From the line containing "The height and width of the screenshot is (185, 980)." down to the final line of the entries below, return each line exactly and drop the pictures.

[Start of section]

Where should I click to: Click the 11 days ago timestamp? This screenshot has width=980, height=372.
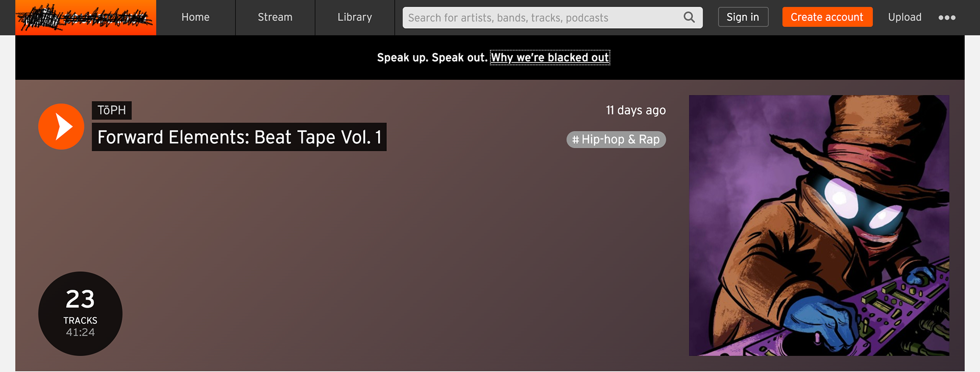636,110
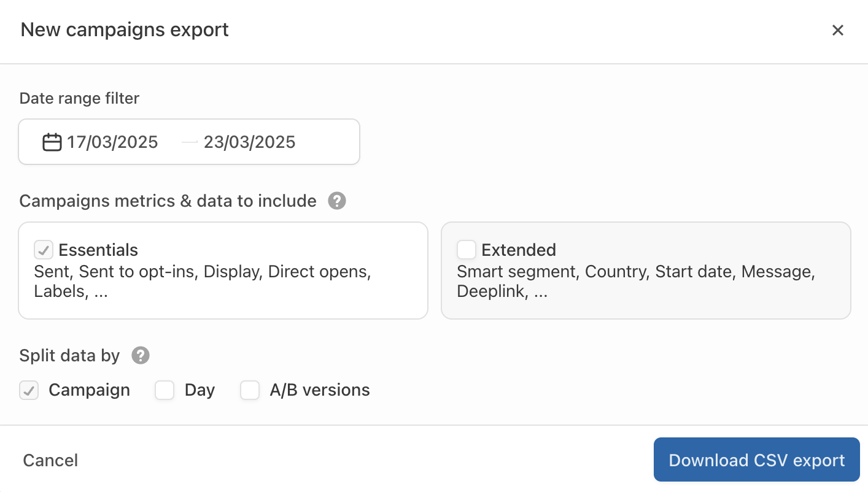View help for campaign metrics selection
The height and width of the screenshot is (492, 868).
[336, 201]
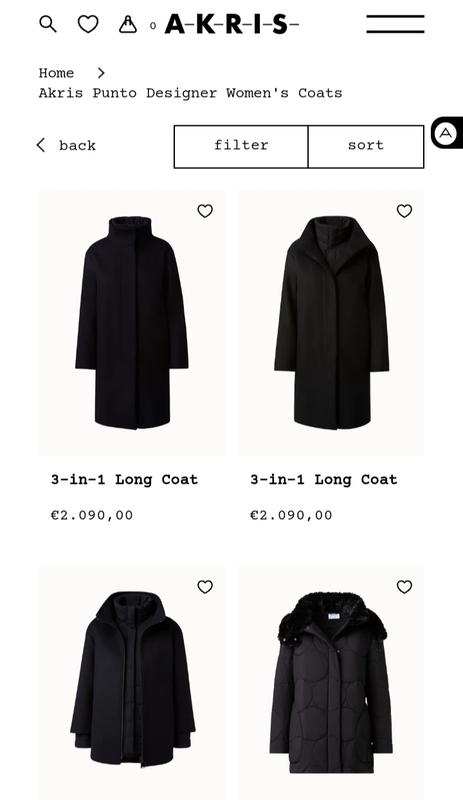
Task: Open the filter options
Action: point(241,146)
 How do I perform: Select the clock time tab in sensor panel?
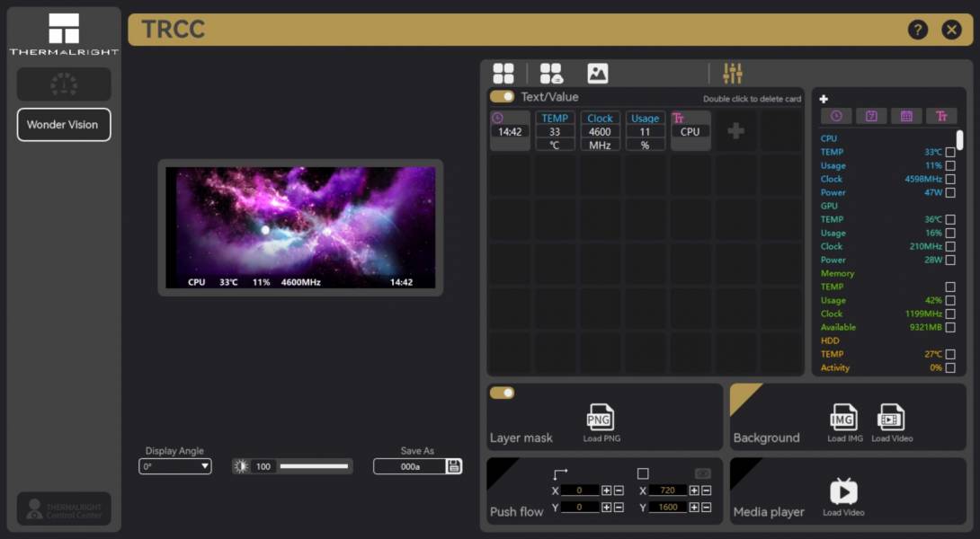click(x=836, y=116)
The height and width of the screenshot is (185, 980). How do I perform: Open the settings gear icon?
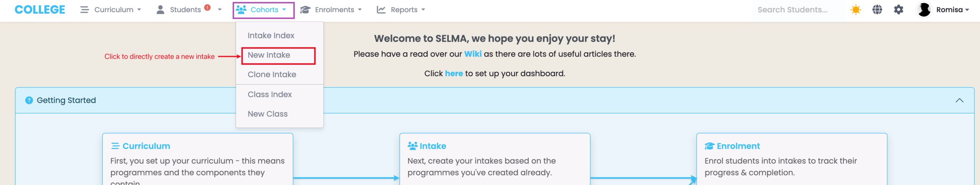(898, 10)
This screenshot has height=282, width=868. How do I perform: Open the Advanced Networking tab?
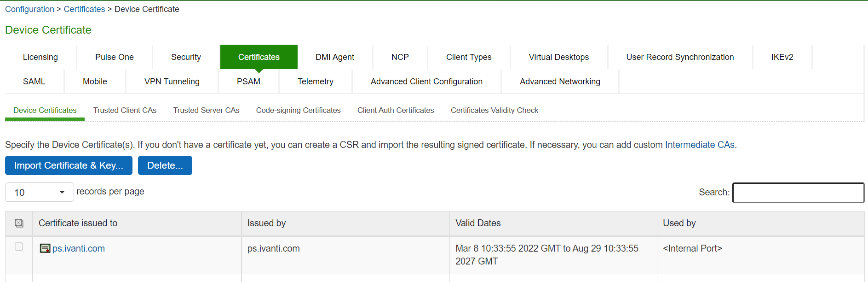(560, 82)
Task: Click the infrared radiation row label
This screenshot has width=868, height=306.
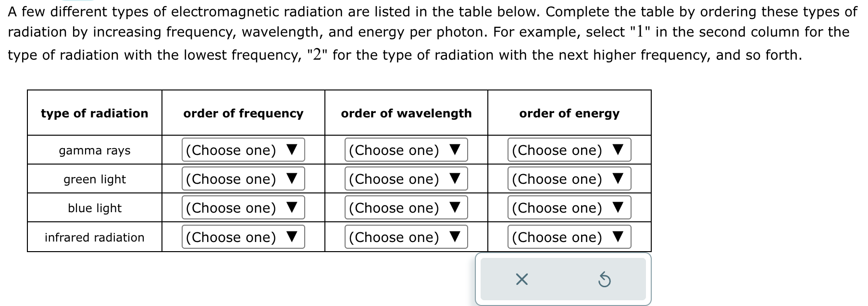Action: [x=94, y=237]
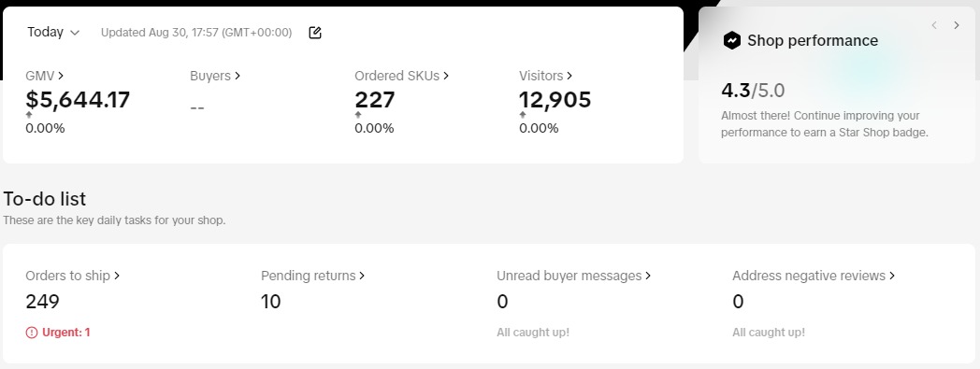
Task: Open the Today date range dropdown
Action: [x=53, y=32]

[End of section]

Response:
The height and width of the screenshot is (185, 980). How do I perform: Open the settings gear icon?
(898, 10)
This screenshot has height=282, width=868. How do I perform: Open the Advanced Networking tab?
(560, 82)
Task: Click the infrared radiation row label
This screenshot has width=868, height=306.
Action: [x=94, y=237]
Task: Open the Today date range dropdown
Action: [x=53, y=32]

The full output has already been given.